= Exercise tasks =
- a) In the reflection on the demoniac and the herd of swine, what did being around swine mean?
- b) Carry on the reflection on the demoniac and the herd of swine, starting right after its closing quotation from Romans.

-- start Text to read --

This led to what I call Swine-Fever, a prohibition and fear of all and anything associated with pigs, witness Luke’s account of the story of lost things later in his gospel.  Being around swine meant you were unclean and outside the faith.  

Here are some lessons we can learn from today’s encounter with a herd of swine:

Can our uncleanness be cleansed?

It is not by mistake that the demoniac has only a herd of swine for company.  He has Swine-Fever.  The demons have driven him to the edges of society and he no longer belongs.  Just as surely as the swine are unclean he has become ‘unclean’ to his home and family and can’t find a way out of his isolation.  

So too with us, when life separates us from others, be it by sickness, circumstance or good old-fashioned sin (have a look at the different ways things and people become ‘lost’ in Luke Chapter 15), we find ourselves making our homes amongst the dead and the pigs and there seems to be no help for us

What can we do?

Our friendless friend finds himself in a conundrum.  He cries out to Jeus for help yet at the same time seems to not want any assistance.  

“What do you want with me, Jesus, Son of the Most High God?  I beg you, don’t torture me!” 

As the apostle Paul found later in his struggles with his own demons;

Although I want to do good, evil is right there with me. 22 For in my inner being I delight in God’s law; 23 but I see another law at work in me, waging war against the law of my mind and making me a prisoner of the law of sin at work within me.24 What a wretched man I am!  Who will rescue me from this body that is subject to death? 25 Thanks be to God, who delivers me through Jesus Christ our Lord!  (Romans 7v21-25)

-- end Text to read --
-- start Available data --

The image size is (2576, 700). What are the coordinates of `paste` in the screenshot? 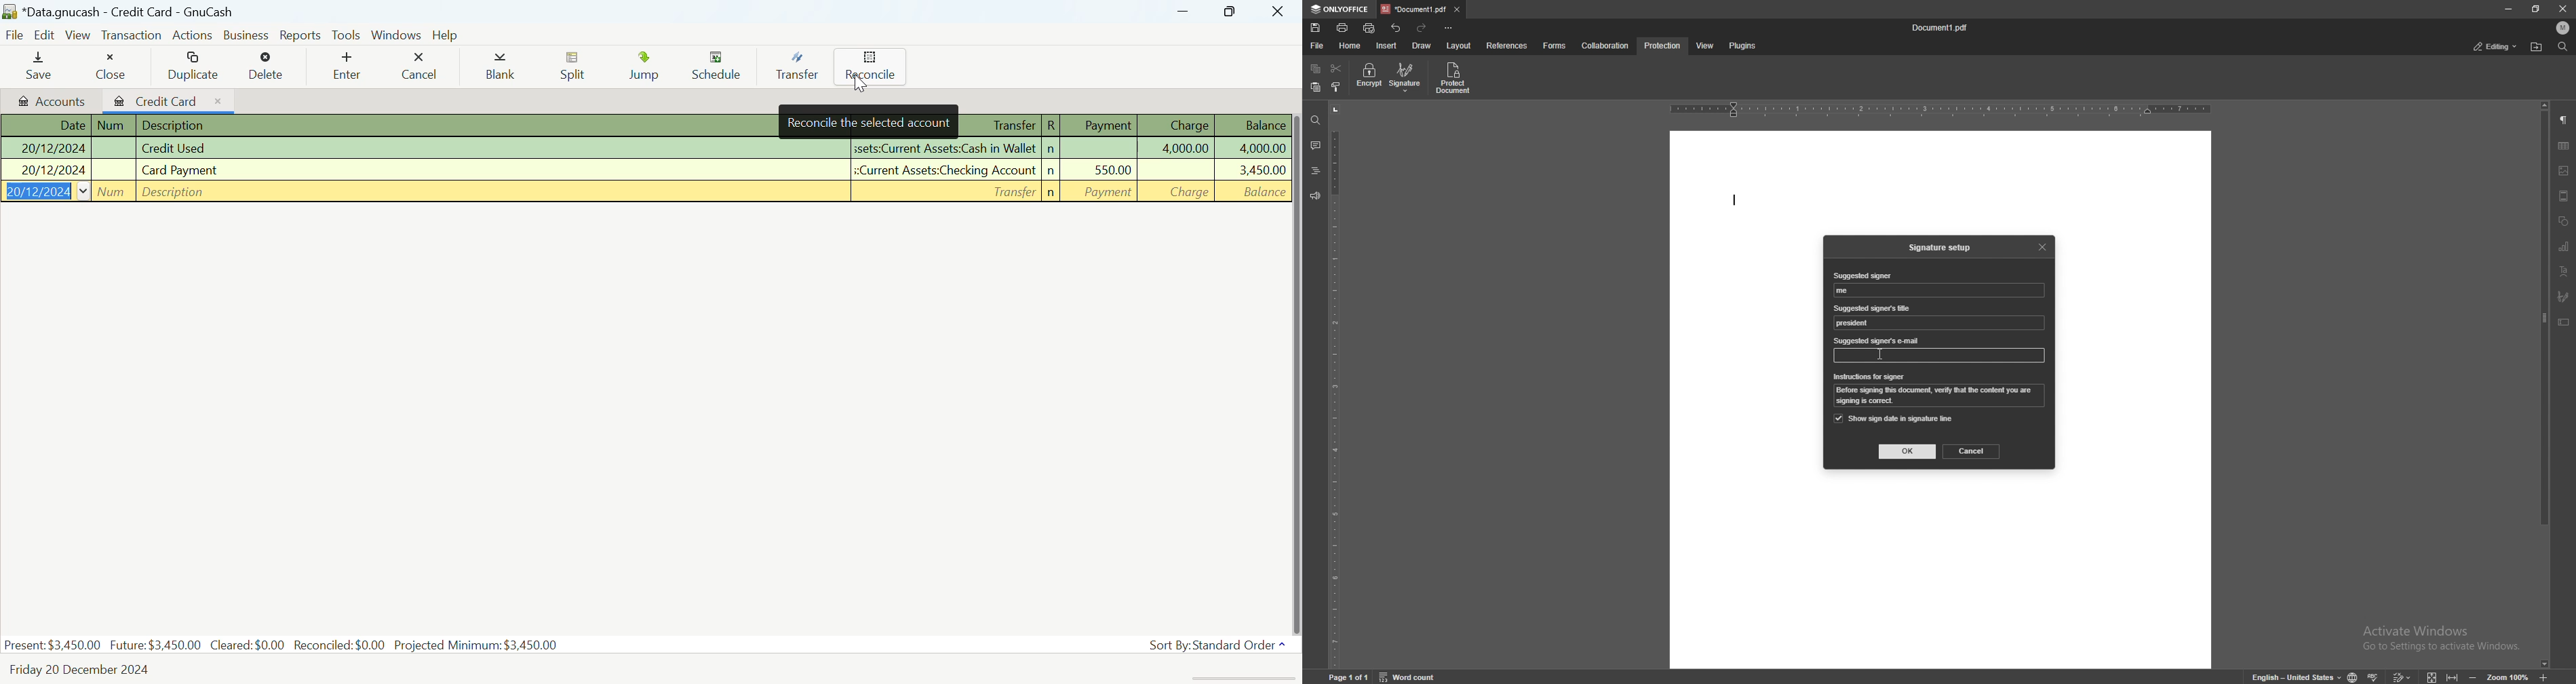 It's located at (1315, 88).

-- end Available data --

= Answers =
- a) It meant you were unclean and outside the faith.

- b)
Do you ever find yourself in a similar place?  I desperately want to get rid of my wilfulness, to throw off the shackles of the demons that haunt my life, but I can’t do it by myself.  I’ve tried and I have failed.  All that I can do, all that we can do, is to cry out: 

Thanks be to God, who delivers [us] through Jesus Christ our Lord!

And, wonderfully, marvellously, as we admit to our helplessness we find help from on high.

What do we do now?

This is the hard bit of the story.  Wouldn’t it be lovely to go and follow the One who heals us and, living in the presence of God, know that we will never wander away again.

It brings to mind of words from the hymn My Song is Love Unknown (which cemented my faith but that is a story for another day)

Here might I stay and sing–
no story so divine!
Never was love, dear King,
never was grief like Thine.
This is my Friend, in whose sweet praise
I all my days could gladly spend.

But no, having had the demoniac run towards him Jesus now sends him away with a new mission.  No longer is he to be the one of whom his friends and family are frightened and perhaps even ashamed, but instead he is to:

Return home and tell how much God has done for you.

And this for me, is perhaps the most difficult part of the story.

With all my book learning and studying.

With all the years and years of preparing and preaching sermons,

With all the time I have spent counselling and praying with others,

I still find it difficult to tell [people] how much God has done for [me].

Anyone else feel the same?

There are many ways to help us ‘tell the tale of Jesus and his love’ some of which you can find in previous words of mine[1].

In the end though it is not the words we speak to others that will prove the Good News but the life we live in front of them that will show that our;

Dear Lord and Father of mankind,
has forgiven our foolish ways!
has reclothed us in our rightful mind;
has called us to lives of purer service

and on the way we have found a deep, deep life of reverent praise.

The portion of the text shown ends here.